**Record set:**
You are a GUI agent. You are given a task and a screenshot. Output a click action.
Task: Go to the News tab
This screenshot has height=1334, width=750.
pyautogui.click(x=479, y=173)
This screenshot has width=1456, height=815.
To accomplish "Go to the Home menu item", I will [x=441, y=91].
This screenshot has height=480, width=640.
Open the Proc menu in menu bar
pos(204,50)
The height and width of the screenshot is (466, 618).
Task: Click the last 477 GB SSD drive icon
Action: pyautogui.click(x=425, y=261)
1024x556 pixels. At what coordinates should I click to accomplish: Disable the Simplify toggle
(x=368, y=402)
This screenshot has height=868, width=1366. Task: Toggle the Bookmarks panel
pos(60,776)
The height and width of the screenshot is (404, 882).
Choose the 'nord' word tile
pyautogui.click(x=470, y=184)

**Requirements:** Reproduce every one of the items above, line for line, without changing anything.

**Task result:**
You are a GUI agent. You are given a task and a screenshot. Output a click action.
Task: Go to the News tab
This screenshot has height=1334, width=750.
pyautogui.click(x=479, y=173)
This screenshot has width=1456, height=815.
To accomplish "Go to the Home menu item", I will [x=441, y=91].
This screenshot has height=480, width=640.
Open the Proc menu in menu bar
pos(204,50)
The height and width of the screenshot is (466, 618).
Task: Click the last 477 GB SSD drive icon
Action: pyautogui.click(x=425, y=261)
1024x556 pixels. At what coordinates should I click to accomplish: Disable the Simplify toggle
(x=368, y=402)
This screenshot has height=868, width=1366. Task: Toggle the Bookmarks panel
pos(60,776)
The height and width of the screenshot is (404, 882).
Choose the 'nord' word tile
pyautogui.click(x=470, y=184)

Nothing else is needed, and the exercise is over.